Quote:
Originally posted by Sidd Finch
My brother has a tendency to embellish stories, and even to just make shit up. And he gets very defensive and nasty if you call him on it. It can be pretty funny, in a I'm-so-glad-I'm-not-him way.
This tendency reaches its worst when he retells an old joke as if it's a story that actually happened to him. He's told me stories supposedly based on personal experience that appear on UrbanLegends dot com. He's told me old jokes -- I mean, jokes that were old when I heard them in college -- as if they were true stories that happened to him (with him delivering the clever punchline).
This happened the other day on a phone call. It is really bizarre, and I don't know why he does this, or why he thinks anyone would believe him, or how to respond. I'm considering responding with an equally ridiculous story -- something like "The other day I was in a bar and a piece of string walked in." Maybe that one is too obvious.
Advice? Jokes to suggest? Something involving a doctor, a lawyer, and a rabbi perhaps?
|
Funny you should mention that bro. Last night I was in a bar, and I started talking to these girls. The first girl was really hot, tall, long blonde hair. Great tits. Great smile. So I asked her her name, and she said "Daisy." So I asked her if she knew why her parents had named her Daisy, and she said "When my mummy was pregnant, a daisy landed on her tummy, so she decided to name me Daisy."

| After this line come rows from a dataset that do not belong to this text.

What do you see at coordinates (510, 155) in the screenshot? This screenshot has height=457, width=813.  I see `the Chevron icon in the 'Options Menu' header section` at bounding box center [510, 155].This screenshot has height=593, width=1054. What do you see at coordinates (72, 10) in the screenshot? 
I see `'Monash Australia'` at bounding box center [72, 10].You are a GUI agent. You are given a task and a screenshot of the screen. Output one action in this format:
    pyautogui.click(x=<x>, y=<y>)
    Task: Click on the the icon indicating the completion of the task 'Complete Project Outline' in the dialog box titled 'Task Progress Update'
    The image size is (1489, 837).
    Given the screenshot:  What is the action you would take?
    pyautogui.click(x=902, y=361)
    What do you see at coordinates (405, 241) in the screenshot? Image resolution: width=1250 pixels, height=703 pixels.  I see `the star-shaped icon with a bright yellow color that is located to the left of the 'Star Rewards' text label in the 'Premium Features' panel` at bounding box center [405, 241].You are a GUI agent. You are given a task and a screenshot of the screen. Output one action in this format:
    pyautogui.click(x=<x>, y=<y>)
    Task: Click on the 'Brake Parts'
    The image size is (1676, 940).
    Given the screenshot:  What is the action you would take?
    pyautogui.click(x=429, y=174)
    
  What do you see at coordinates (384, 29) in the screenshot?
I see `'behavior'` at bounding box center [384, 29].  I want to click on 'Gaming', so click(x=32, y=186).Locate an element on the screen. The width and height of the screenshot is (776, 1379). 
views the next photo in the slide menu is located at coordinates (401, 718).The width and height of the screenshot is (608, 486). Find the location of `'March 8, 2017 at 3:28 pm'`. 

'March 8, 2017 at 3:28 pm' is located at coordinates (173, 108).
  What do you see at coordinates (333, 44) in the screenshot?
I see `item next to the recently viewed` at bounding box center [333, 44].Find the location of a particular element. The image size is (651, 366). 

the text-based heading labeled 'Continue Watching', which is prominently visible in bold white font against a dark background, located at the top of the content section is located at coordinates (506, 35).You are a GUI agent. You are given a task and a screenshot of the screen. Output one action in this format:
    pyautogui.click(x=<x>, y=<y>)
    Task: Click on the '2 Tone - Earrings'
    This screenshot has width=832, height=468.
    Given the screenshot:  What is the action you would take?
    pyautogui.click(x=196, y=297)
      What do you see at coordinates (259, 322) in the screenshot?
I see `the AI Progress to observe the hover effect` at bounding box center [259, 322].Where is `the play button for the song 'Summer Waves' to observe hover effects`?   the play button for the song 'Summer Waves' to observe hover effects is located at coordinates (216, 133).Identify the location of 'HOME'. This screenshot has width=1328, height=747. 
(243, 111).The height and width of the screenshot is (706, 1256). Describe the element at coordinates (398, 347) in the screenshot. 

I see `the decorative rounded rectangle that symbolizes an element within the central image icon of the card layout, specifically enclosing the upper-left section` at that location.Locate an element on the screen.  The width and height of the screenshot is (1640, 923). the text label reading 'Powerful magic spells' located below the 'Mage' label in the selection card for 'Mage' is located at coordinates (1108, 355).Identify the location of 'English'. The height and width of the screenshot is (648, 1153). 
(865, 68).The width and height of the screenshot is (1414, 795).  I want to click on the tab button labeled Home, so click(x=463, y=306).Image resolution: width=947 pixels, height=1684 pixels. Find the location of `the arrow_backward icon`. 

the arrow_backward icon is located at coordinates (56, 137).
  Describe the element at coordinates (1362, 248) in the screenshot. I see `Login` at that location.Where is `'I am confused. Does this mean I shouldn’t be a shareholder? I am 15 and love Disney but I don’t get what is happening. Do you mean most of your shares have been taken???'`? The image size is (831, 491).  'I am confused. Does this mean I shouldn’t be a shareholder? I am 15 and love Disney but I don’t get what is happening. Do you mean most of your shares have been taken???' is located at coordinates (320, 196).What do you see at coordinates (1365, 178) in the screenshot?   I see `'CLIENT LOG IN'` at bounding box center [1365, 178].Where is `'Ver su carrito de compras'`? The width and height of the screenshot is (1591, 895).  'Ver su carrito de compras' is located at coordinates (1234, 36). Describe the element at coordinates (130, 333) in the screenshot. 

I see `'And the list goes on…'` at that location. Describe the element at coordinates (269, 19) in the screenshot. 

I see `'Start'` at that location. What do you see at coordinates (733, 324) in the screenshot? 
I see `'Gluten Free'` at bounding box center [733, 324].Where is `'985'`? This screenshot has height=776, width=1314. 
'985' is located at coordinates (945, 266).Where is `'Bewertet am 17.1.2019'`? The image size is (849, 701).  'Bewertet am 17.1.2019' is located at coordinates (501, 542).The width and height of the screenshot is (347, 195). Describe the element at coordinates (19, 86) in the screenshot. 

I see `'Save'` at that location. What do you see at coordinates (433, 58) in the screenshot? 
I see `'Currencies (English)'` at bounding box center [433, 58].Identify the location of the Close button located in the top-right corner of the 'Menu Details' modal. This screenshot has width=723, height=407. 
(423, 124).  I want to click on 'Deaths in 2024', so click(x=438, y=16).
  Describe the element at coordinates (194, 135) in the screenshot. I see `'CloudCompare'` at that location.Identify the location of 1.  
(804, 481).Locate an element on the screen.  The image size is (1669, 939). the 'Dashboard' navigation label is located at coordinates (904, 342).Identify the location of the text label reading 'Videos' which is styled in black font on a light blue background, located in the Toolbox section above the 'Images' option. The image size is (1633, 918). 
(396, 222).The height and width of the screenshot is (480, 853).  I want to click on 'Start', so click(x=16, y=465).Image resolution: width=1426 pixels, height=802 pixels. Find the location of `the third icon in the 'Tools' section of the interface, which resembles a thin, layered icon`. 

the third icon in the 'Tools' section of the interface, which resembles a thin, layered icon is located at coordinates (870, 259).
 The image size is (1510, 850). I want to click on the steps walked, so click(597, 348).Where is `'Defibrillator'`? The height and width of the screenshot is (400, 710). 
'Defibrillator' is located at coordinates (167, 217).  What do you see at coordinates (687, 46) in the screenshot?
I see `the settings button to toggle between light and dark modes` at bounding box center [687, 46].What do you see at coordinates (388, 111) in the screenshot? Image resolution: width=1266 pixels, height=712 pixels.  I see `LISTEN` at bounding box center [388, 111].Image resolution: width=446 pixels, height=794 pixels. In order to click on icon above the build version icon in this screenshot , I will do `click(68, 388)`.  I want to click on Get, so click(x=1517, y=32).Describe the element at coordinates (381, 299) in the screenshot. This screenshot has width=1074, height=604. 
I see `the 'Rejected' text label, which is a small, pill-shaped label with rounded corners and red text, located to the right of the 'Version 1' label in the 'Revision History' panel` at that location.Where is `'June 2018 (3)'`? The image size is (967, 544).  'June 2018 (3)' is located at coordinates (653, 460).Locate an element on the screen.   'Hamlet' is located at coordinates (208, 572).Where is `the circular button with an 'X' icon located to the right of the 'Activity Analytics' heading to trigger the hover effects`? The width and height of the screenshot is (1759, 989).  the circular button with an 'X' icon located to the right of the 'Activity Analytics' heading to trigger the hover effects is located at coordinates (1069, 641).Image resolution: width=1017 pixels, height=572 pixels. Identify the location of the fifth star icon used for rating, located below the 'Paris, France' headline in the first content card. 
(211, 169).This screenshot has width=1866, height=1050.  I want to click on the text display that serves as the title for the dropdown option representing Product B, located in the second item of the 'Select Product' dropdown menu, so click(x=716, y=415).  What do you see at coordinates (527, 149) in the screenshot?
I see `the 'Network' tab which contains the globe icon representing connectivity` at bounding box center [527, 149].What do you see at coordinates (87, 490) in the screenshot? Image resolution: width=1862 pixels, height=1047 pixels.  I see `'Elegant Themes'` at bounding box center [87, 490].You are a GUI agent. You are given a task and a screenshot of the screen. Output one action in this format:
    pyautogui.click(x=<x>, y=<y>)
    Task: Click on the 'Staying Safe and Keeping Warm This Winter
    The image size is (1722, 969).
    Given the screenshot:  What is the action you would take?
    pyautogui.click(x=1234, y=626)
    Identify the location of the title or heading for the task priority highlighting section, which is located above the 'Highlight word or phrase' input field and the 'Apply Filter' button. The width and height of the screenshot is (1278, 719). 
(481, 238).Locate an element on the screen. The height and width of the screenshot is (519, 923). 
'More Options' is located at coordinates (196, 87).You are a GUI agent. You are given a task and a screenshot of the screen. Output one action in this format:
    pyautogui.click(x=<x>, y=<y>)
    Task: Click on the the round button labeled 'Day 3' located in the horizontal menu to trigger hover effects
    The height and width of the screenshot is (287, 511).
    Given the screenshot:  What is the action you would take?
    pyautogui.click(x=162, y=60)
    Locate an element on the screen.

I turned to her two friends. One of them was this striking red-head. Gorgeous long legs, beautiful figure. So I asked her her name. She said her name was Rose. To be polite, I asked her the same question, if she knew why her parents had named her Rose. She said "well it's funny, but it's kinda the same deal. My mom was pregnant and a Rose landed on her stomach, and that's when my parents got the idea to name me Rose."
So to be polite, I turned to talk to their other friend. She wasn't anything like Daisy or Rose . . . she had a hunched back, one big eyebrow, and a terrible bowl-cut. But I figured I'd score some points with her hot friends and be polite, so I asked her her name. Turns out, she had a bad stutter too.
"A-a-a-a-a-a-a-annnnnnnn."
Well Ann, what a pretty name. Do you know why your parents named you Ann?
"nuh nuh nuh nuh nuh nuh nuh nooooooo. A-a-a--nnnn-villlll."